Basically, the argument is that universal health care would be so popular that Republicans would lose their grip on social conservatives. Michael F. Cannon makes the case:
Ditto Baucus’ health plan. And Kennedy’s. And Wyden’s.
Why? Norman Markowitz, a contributing editor at PoliticalAffairs.net (motto: "Marxist Thought Online"), makes an interesting point about how making citizens dependent on the government for their medical care can change the fates of political parties:
A "single payer" national health system – known as "socialized medicine" in the rest of the developed world – should be an essential part of the change that the core constituencies which elected Obama desperately need. Britain serves as an important political lesson for strategists.
After the Labor Party established the National Health Service after World War II, supposedly conservative workers and low-income people under religious and other influences who tended to support the Conservatives were much more likely to vote for the Labor Party...

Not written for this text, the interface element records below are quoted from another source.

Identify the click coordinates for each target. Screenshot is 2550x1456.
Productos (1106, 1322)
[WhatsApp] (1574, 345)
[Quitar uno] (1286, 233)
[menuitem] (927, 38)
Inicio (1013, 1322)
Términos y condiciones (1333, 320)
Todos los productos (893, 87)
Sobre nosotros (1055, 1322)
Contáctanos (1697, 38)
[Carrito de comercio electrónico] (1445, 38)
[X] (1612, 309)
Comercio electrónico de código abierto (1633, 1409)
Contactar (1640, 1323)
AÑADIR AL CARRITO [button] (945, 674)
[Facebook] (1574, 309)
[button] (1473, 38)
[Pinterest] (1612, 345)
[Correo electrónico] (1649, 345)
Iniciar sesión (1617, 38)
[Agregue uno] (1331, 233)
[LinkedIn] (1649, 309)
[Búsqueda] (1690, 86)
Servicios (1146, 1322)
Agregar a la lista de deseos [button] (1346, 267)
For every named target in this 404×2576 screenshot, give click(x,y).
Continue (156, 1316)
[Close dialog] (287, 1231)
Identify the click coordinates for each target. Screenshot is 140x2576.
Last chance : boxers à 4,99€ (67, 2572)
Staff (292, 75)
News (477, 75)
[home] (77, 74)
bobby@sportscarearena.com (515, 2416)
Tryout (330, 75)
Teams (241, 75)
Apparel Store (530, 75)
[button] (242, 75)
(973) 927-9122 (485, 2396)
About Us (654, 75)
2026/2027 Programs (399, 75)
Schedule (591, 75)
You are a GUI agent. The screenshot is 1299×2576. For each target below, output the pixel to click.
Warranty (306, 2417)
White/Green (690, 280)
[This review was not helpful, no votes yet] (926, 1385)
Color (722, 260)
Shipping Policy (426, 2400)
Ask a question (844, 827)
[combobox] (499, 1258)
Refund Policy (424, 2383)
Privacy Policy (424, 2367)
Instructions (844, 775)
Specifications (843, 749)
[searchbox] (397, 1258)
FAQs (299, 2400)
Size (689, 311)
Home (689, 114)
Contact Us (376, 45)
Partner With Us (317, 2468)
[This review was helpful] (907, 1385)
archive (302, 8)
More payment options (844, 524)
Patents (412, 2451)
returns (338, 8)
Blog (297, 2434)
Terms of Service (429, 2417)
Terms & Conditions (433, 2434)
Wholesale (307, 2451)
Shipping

I’m no student of British history, but that sounds about right. Markowitz continues:
The best way to win over the the portion of the working class in the South or the West that supported McCain and the Republicans is to create important new public programs and improve the social safety net. National health care [and other measures] will bring reluctant voters into the Obama coalition. That is how progress works.
Republicans might want to take note.
Cannon has everything backwards: the GOP's survival depends on Republicans being part of the solution instead of being part of the problem.